Records supplied Start Marker
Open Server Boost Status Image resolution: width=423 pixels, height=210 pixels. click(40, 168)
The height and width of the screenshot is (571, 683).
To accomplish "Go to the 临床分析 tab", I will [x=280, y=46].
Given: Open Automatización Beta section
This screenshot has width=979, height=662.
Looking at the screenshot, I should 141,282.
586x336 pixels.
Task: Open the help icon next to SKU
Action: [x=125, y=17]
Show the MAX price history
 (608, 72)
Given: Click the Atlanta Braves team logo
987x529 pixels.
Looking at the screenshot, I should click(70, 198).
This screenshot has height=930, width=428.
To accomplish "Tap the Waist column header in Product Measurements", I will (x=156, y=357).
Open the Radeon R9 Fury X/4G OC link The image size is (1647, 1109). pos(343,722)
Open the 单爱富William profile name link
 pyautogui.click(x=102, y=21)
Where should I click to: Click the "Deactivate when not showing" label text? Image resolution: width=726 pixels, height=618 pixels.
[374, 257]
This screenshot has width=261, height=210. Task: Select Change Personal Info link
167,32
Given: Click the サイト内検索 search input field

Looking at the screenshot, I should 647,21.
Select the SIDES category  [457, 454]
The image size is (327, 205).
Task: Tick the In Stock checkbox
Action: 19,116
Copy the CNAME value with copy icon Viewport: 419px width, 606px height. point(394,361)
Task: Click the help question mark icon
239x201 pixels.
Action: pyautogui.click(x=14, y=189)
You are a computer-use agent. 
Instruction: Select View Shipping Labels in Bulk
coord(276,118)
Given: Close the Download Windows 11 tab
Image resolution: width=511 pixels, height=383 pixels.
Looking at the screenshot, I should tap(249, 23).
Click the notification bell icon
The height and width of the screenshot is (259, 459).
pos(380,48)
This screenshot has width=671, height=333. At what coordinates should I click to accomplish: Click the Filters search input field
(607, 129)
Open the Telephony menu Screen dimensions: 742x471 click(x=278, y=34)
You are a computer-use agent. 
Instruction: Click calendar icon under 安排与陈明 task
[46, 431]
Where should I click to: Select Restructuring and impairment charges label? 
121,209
Records supplied End Marker
### Exercise details
Every record above needs to be repeated word for word.

### Answer space
Open Server Boost Status Image resolution: width=423 pixels, height=210 pixels. click(40, 168)
The height and width of the screenshot is (571, 683).
To accomplish "Go to the 临床分析 tab", I will [x=280, y=46].
Given: Open Automatización Beta section
This screenshot has width=979, height=662.
Looking at the screenshot, I should 141,282.
586x336 pixels.
Task: Open the help icon next to SKU
Action: [x=125, y=17]
Show the MAX price history
 (608, 72)
Given: Click the Atlanta Braves team logo
987x529 pixels.
Looking at the screenshot, I should click(70, 198).
This screenshot has height=930, width=428.
To accomplish "Tap the Waist column header in Product Measurements", I will (x=156, y=357).
Open the Radeon R9 Fury X/4G OC link The image size is (1647, 1109). pos(343,722)
Open the 单爱富William profile name link
 pyautogui.click(x=102, y=21)
Where should I click to: Click the "Deactivate when not showing" label text? Image resolution: width=726 pixels, height=618 pixels.
[374, 257]
This screenshot has width=261, height=210. Task: Select Change Personal Info link
167,32
Given: Click the サイト内検索 search input field

Looking at the screenshot, I should 647,21.
Select the SIDES category  [457, 454]
The image size is (327, 205).
Task: Tick the In Stock checkbox
Action: 19,116
Copy the CNAME value with copy icon Viewport: 419px width, 606px height. point(394,361)
Task: Click the help question mark icon
239x201 pixels.
Action: pyautogui.click(x=14, y=189)
You are a computer-use agent. 
Instruction: Select View Shipping Labels in Bulk
coord(276,118)
Given: Close the Download Windows 11 tab
Image resolution: width=511 pixels, height=383 pixels.
Looking at the screenshot, I should tap(249, 23).
Click the notification bell icon
The height and width of the screenshot is (259, 459).
pos(380,48)
This screenshot has width=671, height=333. At what coordinates should I click to accomplish: Click the Filters search input field
(607, 129)
Open the Telephony menu Screen dimensions: 742x471 click(x=278, y=34)
You are a computer-use agent. 
Instruction: Click calendar icon under 安排与陈明 task
[46, 431]
Where should I click to: Select Restructuring and impairment charges label? 
121,209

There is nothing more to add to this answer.